== Segment start ==

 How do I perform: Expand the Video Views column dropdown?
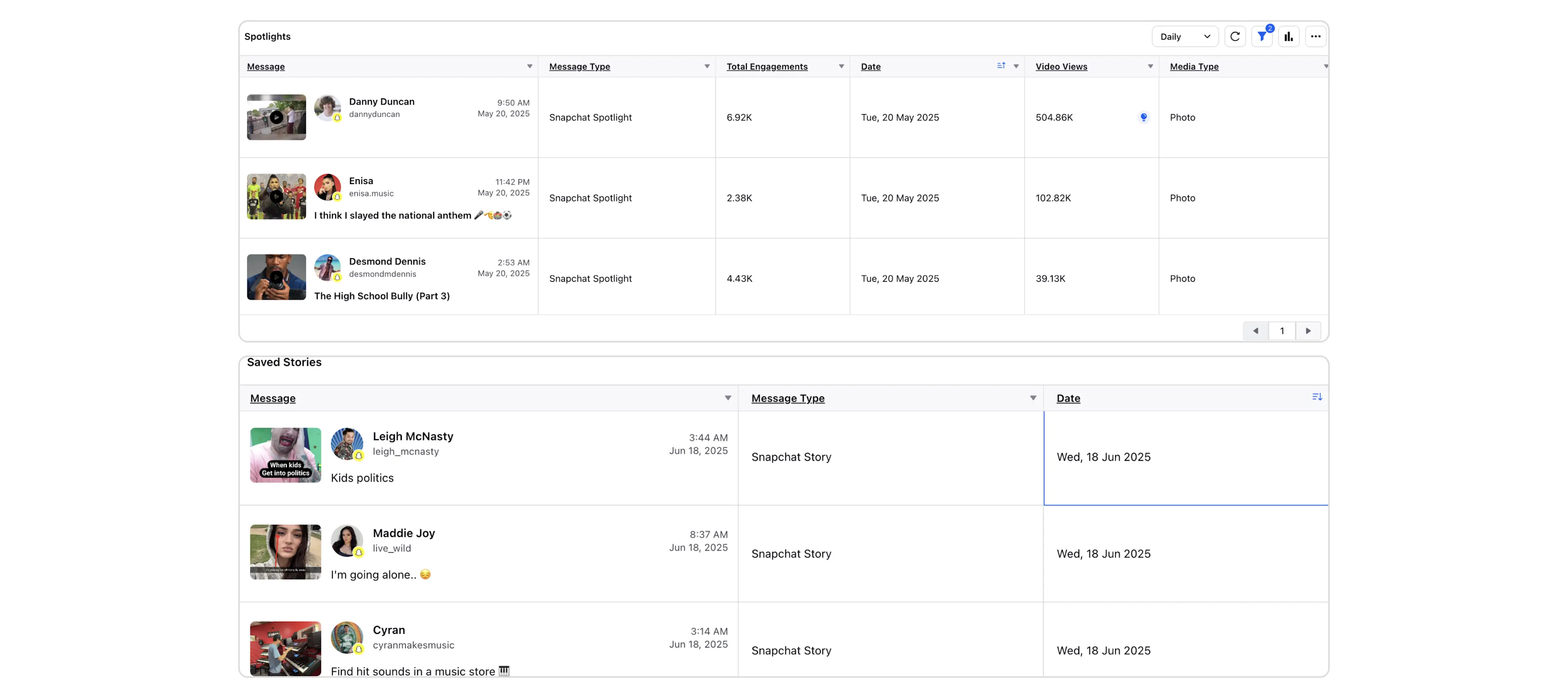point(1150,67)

== Segment end ==
== Segment start ==

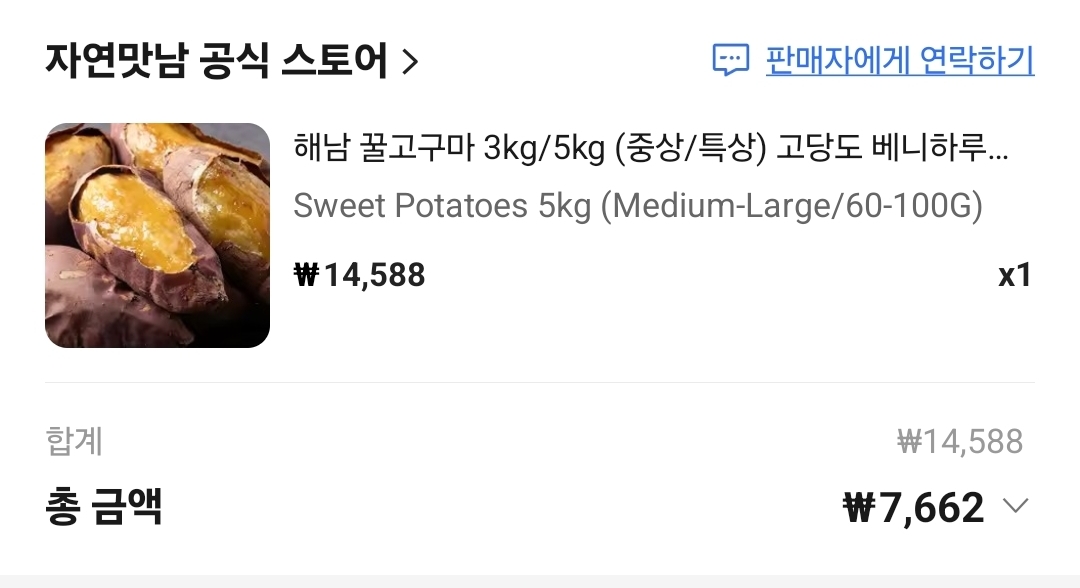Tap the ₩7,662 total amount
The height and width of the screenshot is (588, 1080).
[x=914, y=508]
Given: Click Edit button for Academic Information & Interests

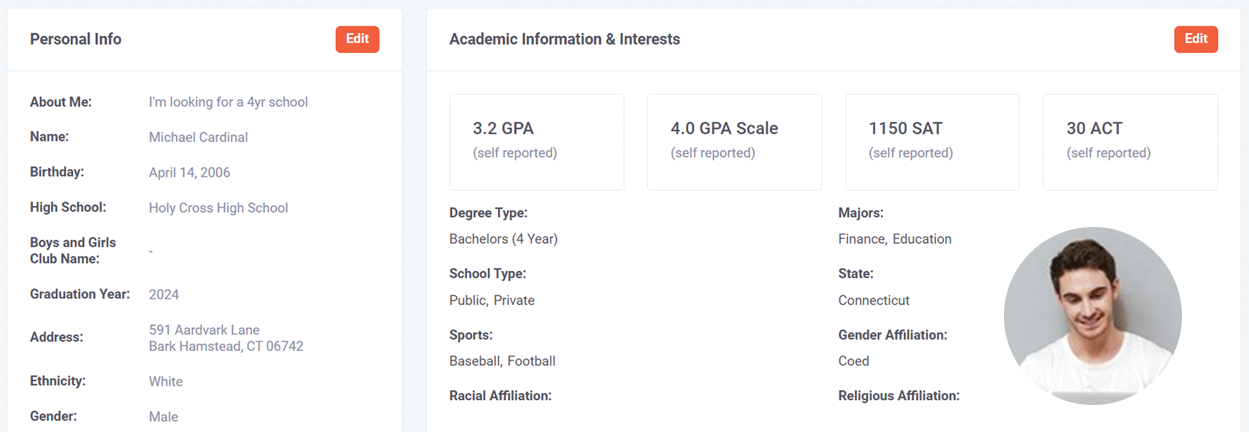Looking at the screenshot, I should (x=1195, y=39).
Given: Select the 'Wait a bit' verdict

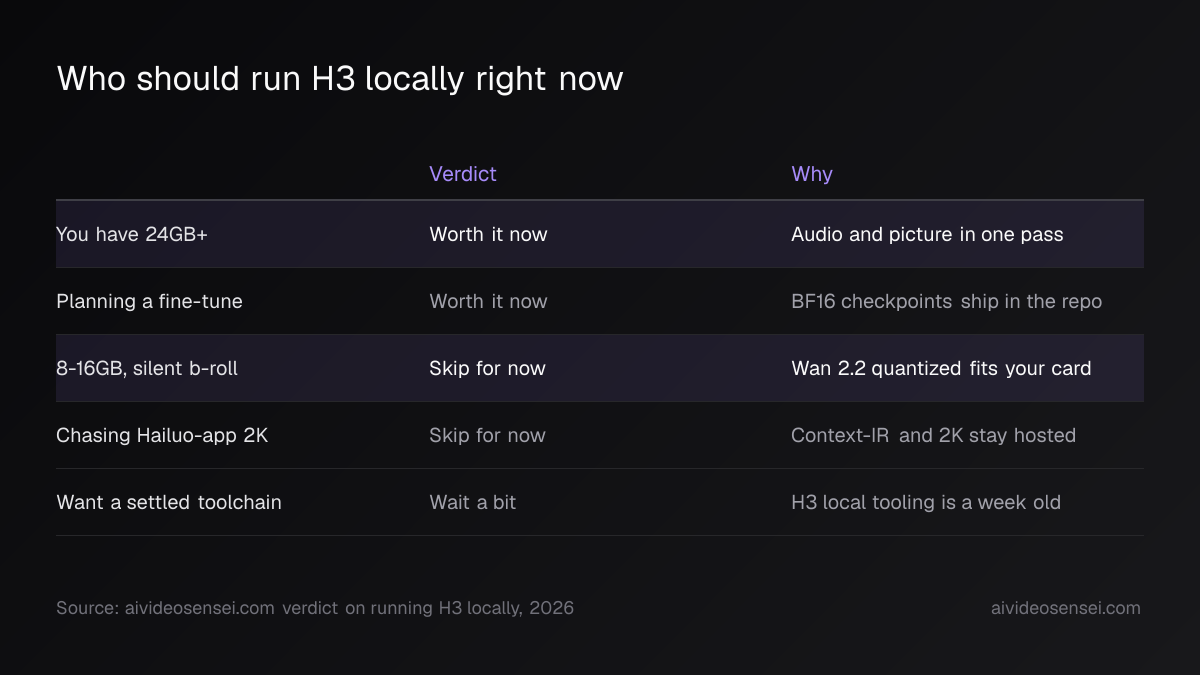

== Segment end ==

Without the pictures, set down the lines above from the line with "Given: Click Edit" up to and including the line with "Given: Select the 'Wait a bit' verdict" exactly as they stand.

Given: Click Edit button for Academic Information & Interests

Looking at the screenshot, I should (x=1195, y=39).
Given: Select the 'Wait a bit' verdict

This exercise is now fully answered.